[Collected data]
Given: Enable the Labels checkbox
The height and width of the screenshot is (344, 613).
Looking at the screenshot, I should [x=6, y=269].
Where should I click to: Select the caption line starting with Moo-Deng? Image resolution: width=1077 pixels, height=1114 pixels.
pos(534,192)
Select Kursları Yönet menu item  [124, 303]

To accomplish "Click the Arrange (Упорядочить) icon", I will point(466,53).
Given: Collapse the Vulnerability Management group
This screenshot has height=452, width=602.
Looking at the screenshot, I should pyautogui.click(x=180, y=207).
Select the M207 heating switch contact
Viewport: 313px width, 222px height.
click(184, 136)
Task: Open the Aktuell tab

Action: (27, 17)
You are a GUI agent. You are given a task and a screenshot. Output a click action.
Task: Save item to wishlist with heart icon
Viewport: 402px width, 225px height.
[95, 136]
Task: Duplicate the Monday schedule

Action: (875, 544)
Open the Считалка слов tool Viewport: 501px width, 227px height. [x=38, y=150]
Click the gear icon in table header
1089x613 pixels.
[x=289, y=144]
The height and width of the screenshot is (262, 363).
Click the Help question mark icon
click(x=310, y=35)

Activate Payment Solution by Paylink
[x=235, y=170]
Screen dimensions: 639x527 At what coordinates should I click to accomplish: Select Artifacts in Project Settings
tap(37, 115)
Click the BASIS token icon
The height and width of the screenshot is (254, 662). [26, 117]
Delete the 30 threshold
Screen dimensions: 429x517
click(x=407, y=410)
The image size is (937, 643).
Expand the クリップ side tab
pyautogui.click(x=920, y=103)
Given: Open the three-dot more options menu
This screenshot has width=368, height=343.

• Your instructions:
Check each line of the records for the word "item" and extract those that contain it.

• Response:
Select Kursları Yönet menu item  [124, 303]
Task: Save item to wishlist with heart icon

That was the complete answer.